— Ziel der Aufgabe —
Schreibe den Text über Einsamkeit in der Großstadt im Anschluss an seinen letzten Satz weiter.
··· Angezeigter Text ···
Allein in der Großstadt - Mit Corona kam die Einsamkeit

Do 23.12.21 | 06:07 Uhr | Von Christina Rubarth
Symbolbild: Eine Spaziergängerin geht im Victoria-Park in Berlin-Kreuzberg durch den Schnee. (Quelle: dpa/B. Jutrczenka)
Video: Abendschau | 23.12.2021 | Christina Rubarth | Bild: dpa/B. Jutrczenka

Beim Thema Einsamkeit richtet sich der Blick oft auf alte Menschen. Menschen, die keine Familie mehr haben, keine Freunde. Aber sich einsam fühlen, das Gefühl kennen auch Jüngere, die mitten im Leben stehen. So wie die Hebamme Sabine K.. Von Christina Rubarth

Sabine K. nippt an ihrem Ingwertee. Sie ist Anfang 50, wirkt aber jünger in ihrem knallblauen Pullover. Sie sitzt in ihrer Wohnung, die mit den vielen Pflanzen und der gut designten Einrichtung auch jedes Instagram-Profil schmücken würde. Zuerst, sagt sie, fühlte sich das Alleinleben - nach einer Ehe und einer festen Beziehung - gut an und frei gewählt.
··· Inhalt des Datensatzes ···
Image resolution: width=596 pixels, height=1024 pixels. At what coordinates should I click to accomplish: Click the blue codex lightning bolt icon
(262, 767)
···
— Ergebnis der Aufgabe —
Dann aber kam Corona. Und mit Corona kam die Einsamkeit. "Wenn man das thematisiert, wirken die meisten, ich will nicht sagen verstört, aber schon sehr überrascht, und sind so ein bisschen überfordert. Selbst die, die kommen oder anrufen, können diese Leere, die diese Einsamkeit hat, nicht ausfüllen."

Hotlines

Schnelle Hilfe bei Einsamkeit

Telefonseelsorge der Diakonie rund um die Uhr: 0800 – 1110111/1110222 oder online.telefonseelsorge.de

Seniorentelefon "Silbernetz" von 8 bis 22 Uhr/Weihnachten bis Neujahr rund um die Uhr: 0800 – 4708090

Zuhörtelefon "Nightline" für Studierende: nightlines.eu

JugendNotmail: www.jugendnotmail.de

14 Prozent der älteren Deutschen fühlen sich einsam

Die Großstadt macht es Alleinlebenden nicht einfacher. Auch wenn das selbst in Corona-Zeiten riesige Angebot an Kultur und Veranstaltungen anderes verspricht: In den Städten fühlen sich mehr Menschen einsam als auf dem Land. Insgesamt gaben in einer Umfrage im Sommer 2020 des deutschen Alterssurveys (DEAS) 14 Prozent der Befragten im Alter von 46 bis 90 Jahren an, sich einsam zu fühlen.

Damit lag die Zahl um 1,5-mal höher als bei den Befragungen in den Jahren 2014 und 2017. Auf den Dörfern sorgt noch die Freiwillige Feuerwehr, der Skatklub, der Schützenverein oder die Kirchengemeinde für Zusammenhalt und einen Blick für die Nachbarinnen und Nachbarn. In ländlichen Regionen wohnen Familien auch manchmal noch mit mehreren Generationen unter einem Dach. Das fehlt oft in Berlin. Und das hat teils drastische Folgen: Denn Einsamkeit kann krank machen.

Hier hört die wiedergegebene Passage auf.